BRIEF. Rewrite these items with "Screen dimensions" changed to "Display size", leaving everything else as it is.

SUPPLIED DATA.
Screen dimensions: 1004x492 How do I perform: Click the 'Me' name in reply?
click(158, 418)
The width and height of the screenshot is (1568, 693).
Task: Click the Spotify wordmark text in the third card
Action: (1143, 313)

TASK ANSWER.
Display size: 1004x492 How do I perform: Click the 'Me' name in reply?
click(158, 418)
The width and height of the screenshot is (1568, 693).
Task: Click the Spotify wordmark text in the third card
Action: (1143, 313)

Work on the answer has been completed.